Image modified from Wang et al. (2018). PCA of ancient and modern samples. Red circle in dashed line around Varna, Greece Neolithic, and (approximate position of) Smyadovo outliers, part of Khvalynsk-Novodanilovka settlers.

A hidden group among north or west Pontic Eneolithic steppe cultures?

The expansion of Khvalynsk as Novodanilovka into the North Pontic area happened through the south across the steppe, near the coast, with the forest-steppe region working as a clear natural border for this culture of likely horse-riding chieftains, whose economy was probably based on some rudimentary form of mobile pastoralism.

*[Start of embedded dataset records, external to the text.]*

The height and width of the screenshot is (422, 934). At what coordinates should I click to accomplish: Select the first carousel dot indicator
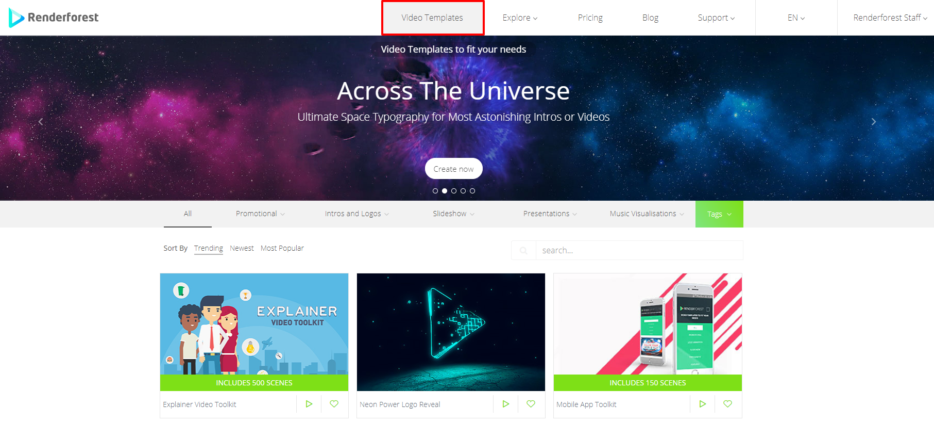(435, 191)
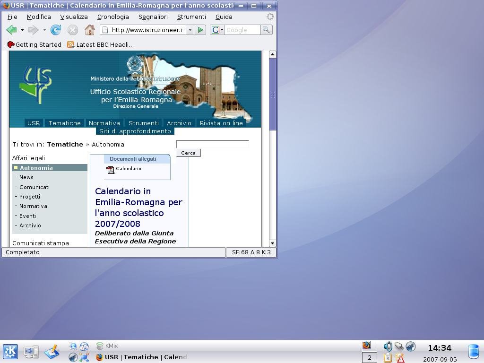Image resolution: width=484 pixels, height=363 pixels.
Task: Open the search engine chooser dropdown
Action: [x=217, y=30]
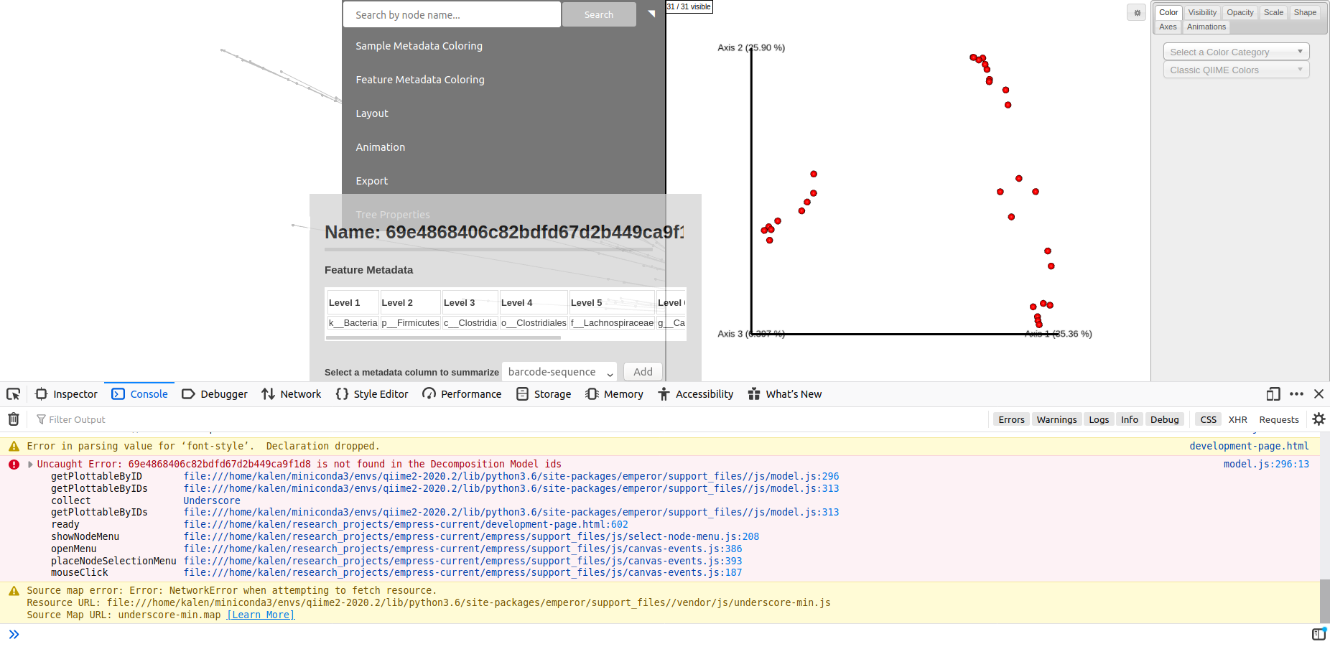The height and width of the screenshot is (662, 1330).
Task: Click the split console icon
Action: click(1319, 634)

Although archaeologists are divided as to the origin of each individual Middle Eneolithic group near the Black Sea after the end of the Khvalynsk-Novodanilovka period, it seems more or less clear that steppe cultures like Cernavodă, Lower Mikhailovka, or Kvitjana are closer (or “more archaic”) in their steppe features, which connects them to Volga–Ural and Northern Caucasus cultures, like Northern Caucasus, Repin or Khvalynsk.

On the other hand, forest-steppe cultures like Dereivka (including Alexandria) show innovative traits and contacts with para- or sub-Neolithic cultures to the north, like Comb-Pit Ware groups, apart from corded decoration influenced by Trypillian groups to the west, especially in their later (‘Proto-Corded Ware‘) stage after ca. 3500 BC.

If Ukrainian researchers like Rassamakin are right, Early Yamna expanded not only from Repin settlers, but also from local steppe cultures adopting Repin traits to develop an Early Yamna culture, similar to how eastern (Volga–Ural groups) seem to have synchronously adopted Early Yamna without massive affluence of Repin settlements.

Furthermore, local traits develop in southern groups, like anthropomorphic stelae (shared with Kemi-Oba, direct heir of Lower Mikhailovka), and rich burials featuring wagons. These traits are seen in west Yamna settlers.

Modified from Rassamakin (1999), adding red color to Repin expansion. The system of the latest Eneolithic Pointic cultures and the sites of the Zhivotilovo-Volchanskoe type: 1) Volchanskoe; 2) Zhivotilovka; 3) Vishnevatoe; 4) Koisug.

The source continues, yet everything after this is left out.